According to the analyzed sequencing data, DEGs with a NR description of GPCRs were selected as candidate low-temperature-related BxGPCRs. Candidate genes with incomplete conserve domain were removed. The candidate genes whose predicted transmembrane domains unequal to seven were also removed, considering seven transmembrane domains is a typical feature of GPCRs [51,52]. Conserved domains were analyzed by NCBI Batch CD (available online: https://www.ncbi.nlm.nih.gov/Structure/bwrpsb/bwrpsb.cgi) and transmembrane domains were predicted by the online tool TMHMM from the Center for Biological Sequence website (available online: http://www.cbs.dtu.dk/services/TMHMM/).

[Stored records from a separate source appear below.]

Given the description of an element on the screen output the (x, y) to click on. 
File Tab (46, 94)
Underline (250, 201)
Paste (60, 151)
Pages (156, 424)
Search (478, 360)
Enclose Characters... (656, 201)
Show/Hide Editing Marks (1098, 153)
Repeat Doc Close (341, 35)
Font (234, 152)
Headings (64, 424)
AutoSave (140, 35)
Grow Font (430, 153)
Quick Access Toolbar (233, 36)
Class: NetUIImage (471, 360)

BxGPCRs homologous sequences of the other organisms were obtained from BLASTP (available online: https://blast.ncbi.nlm.nih.gov/Blast.cgi). Alignments of deduced amino acid sequences were performed by Muscle (EBI, UK) [53] and visualized by Jalview (version 2. 10. 4b 1). Phylogenetic analyses were performed with Mega 7.0 software using a maximum likelihood tree.

4.6. Transcript Abundance Analysis of 6 BxGPCRs under Low Temperature

The transcript abundance was analyzed as the method described before [14]. About 80,000 nematodes were mixed evenly in 8 mL distilled water. Then we separated the suspensions into eight 1.5 mL centrifuge tubes equally. Four tubes of nematodes were cultured at 5 °C for 1, 3, 5, and 7 days. The other four tubes of nematodes were cultured at 25 °C for 1, 3, 5, and 7 days. Total RNA of the nematodes cultured in these eight tubes were extracted and synthesized into cDNA with the method as described above after the incubation was finished. The transcript abundance and qRT-PCR Primers (Table S2) were also calculated and designed as described above. The whole transcript abundance analysis was analyzed with three replicates as three independent trials.

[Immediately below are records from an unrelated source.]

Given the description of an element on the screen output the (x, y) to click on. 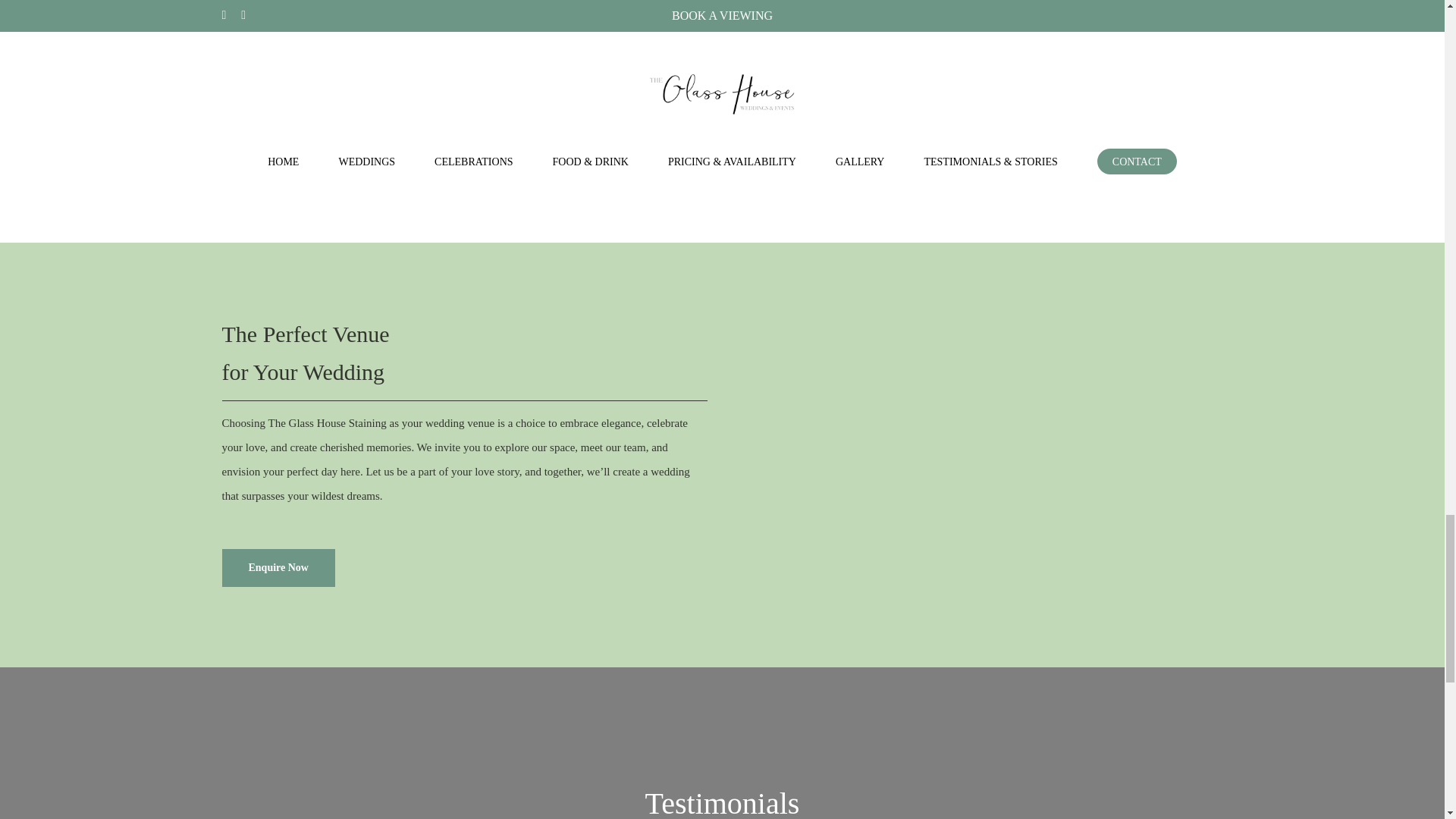
Enquire Now (277, 567)
Given the description of an element on the screen output the (x, y) to click on. 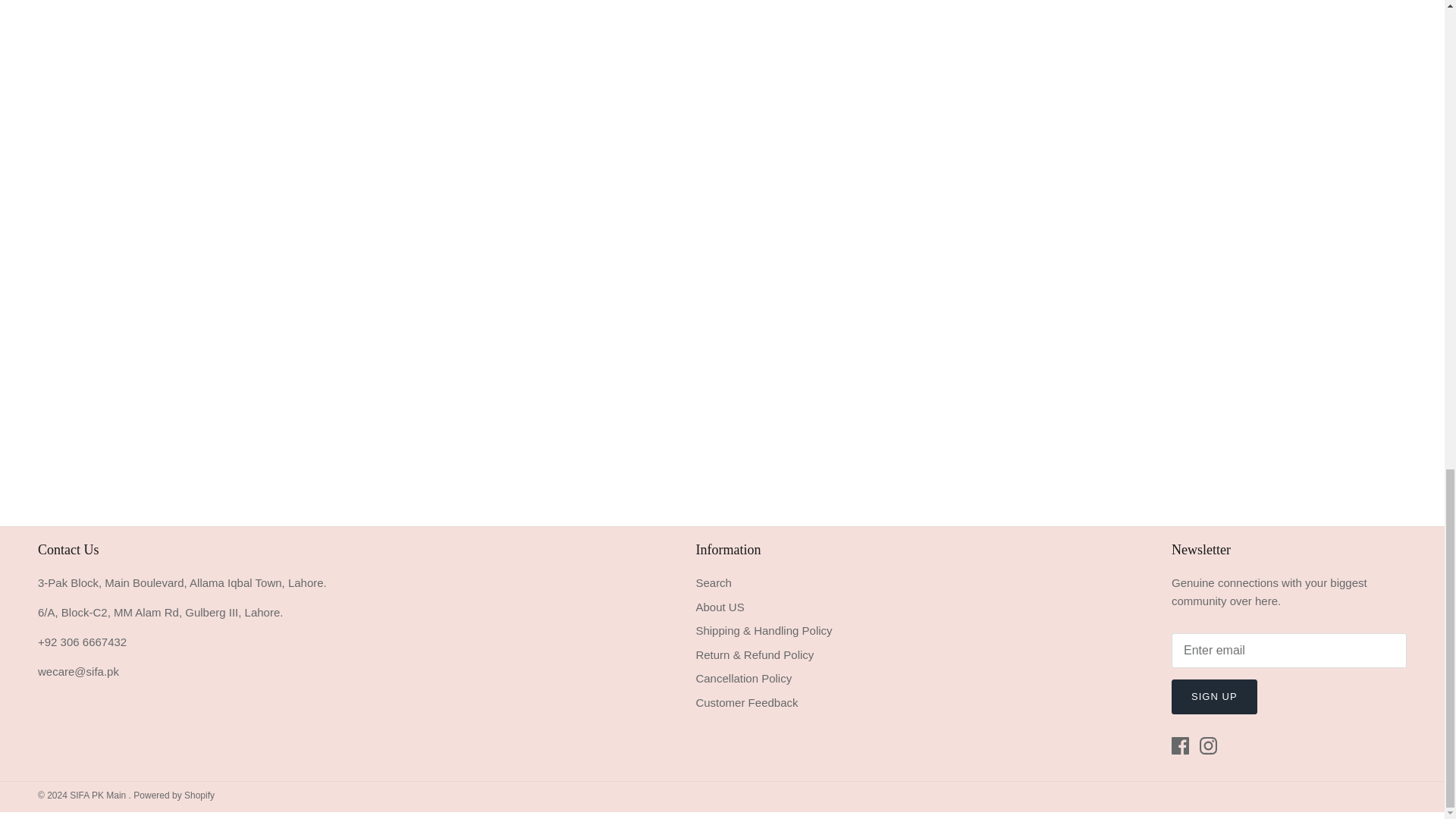
Facebook (1180, 745)
Instagram (1208, 745)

4.7. RNAi Validation of Low-Temperature-Related BxGPCR

We utilized RNAi method to study the function of one of the low-temperature-related BxGPCRs BxGPCR17454. The nematode RNAi was performed with soaking method as outlined in previous papers [14,39,54,55,56]. Mixed-stage B. xylophilus (male: female: juvenile ratio is approximately 1:1:2) was used in this research. MAXIscript T7/T3 RNA Synthesis Kit (Ambion, Tokyo, Japan) was used to obtain dsRNA with the following primers: i-BxGPCR17454-F (GCT AAT ACG ACT CAC TAT AGG GGG AAT CAT TGT ATA CCA GCC AAT TGC) and i-BxGPCR17454-R (AGT AAT ACG ACT CAC TAT AGG GTG GCC CGA TTG AAA TCC TGC). The size of BxGPCR17454 dsRNA for RNAi is 350 bp. The dsRNA-treated nematodes were soaked in ddH2O with final concentration of 2 mg/mL dsRNA corresponding to BxGPCR17454 sequence for 24 hours at 25 °C to uptake the dsRNA. The uptake of the dsRNA was monitored by a final nematode treatment of ddH2O containing 1 mg/mL FITC (fluorescein isothiocyanate) for 24 hours. The CK nematodes were soaked in ddH2O only. After intermittent stirring for 24 hours at 25 °C, the nematodes were washed with ddH2O to remove the external FITC and dsRNA. A fluorescence microscope was then used to take pictures of the nematode (ZEISS, Germany) to detect the uptake of FITC. Nematodes were divided into two groups after dsRNA uptake: the first group was used to examine the efficiency of RNAi with qPCR, and the second one was used to calculate survival rate under 5 °C environments. Total RNA was extracted from the CK nematodes and the dsRNA-treated nematodes after dsRNA. qRT-PCR was then performed as mentioned above with qRT-PCR primers of BxGPCR17454 and internal control primers Bx28S and β-actin [57] (Table S2). Survival rates of nematodes were calculated with 100 nematodes in 1 mL of ddH2O within each 1.5 mL centrifuge tube performed in triplicate. Then the survival rate of nematodes in each centrifuge tube was monitored every 3 days over 30 days. The survival rates of each tube were calculated as follows: number of living nematodes in each tube / number of total nematodes in each tube * 100%.